[Stored data]
════════
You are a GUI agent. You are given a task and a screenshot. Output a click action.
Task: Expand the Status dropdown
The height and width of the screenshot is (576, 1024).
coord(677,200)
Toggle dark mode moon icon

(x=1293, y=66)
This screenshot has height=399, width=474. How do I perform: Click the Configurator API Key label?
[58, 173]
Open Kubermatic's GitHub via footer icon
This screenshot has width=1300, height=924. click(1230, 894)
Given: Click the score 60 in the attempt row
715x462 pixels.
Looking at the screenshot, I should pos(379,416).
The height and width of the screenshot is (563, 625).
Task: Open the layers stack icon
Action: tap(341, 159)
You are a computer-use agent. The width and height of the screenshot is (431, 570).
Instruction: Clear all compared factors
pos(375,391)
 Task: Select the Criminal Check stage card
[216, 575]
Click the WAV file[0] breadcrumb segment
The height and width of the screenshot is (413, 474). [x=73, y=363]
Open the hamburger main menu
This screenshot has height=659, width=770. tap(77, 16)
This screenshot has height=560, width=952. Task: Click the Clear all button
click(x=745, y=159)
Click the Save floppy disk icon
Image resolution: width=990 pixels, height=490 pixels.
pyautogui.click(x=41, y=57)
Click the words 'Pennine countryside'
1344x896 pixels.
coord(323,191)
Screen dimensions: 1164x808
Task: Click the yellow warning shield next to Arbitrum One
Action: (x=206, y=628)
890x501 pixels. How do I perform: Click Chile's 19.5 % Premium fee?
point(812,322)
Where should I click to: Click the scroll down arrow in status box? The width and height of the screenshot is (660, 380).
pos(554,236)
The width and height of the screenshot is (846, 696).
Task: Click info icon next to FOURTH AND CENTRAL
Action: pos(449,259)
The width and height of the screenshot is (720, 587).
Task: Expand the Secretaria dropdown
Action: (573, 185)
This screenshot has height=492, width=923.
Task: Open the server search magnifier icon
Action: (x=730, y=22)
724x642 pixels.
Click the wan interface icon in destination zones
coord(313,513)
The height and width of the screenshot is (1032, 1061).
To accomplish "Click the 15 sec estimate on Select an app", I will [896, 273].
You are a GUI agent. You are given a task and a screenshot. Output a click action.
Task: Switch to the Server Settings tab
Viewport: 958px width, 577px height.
════════
About this task
Restate the data word for word. Begin at its first line, end at the line that contains "You are a computer-use", and include both.

Result
You are a GUI agent. You are given a task and a screenshot. Output a click action.
Task: Expand the Status dropdown
The height and width of the screenshot is (576, 1024).
coord(677,200)
Toggle dark mode moon icon

(x=1293, y=66)
This screenshot has height=399, width=474. How do I perform: Click the Configurator API Key label?
[58, 173]
Open Kubermatic's GitHub via footer icon
This screenshot has width=1300, height=924. click(1230, 894)
Given: Click the score 60 in the attempt row
715x462 pixels.
Looking at the screenshot, I should pos(379,416).
The height and width of the screenshot is (563, 625).
Task: Open the layers stack icon
Action: tap(341, 159)
You are a computer-use agent. The width and height of the screenshot is (431, 570).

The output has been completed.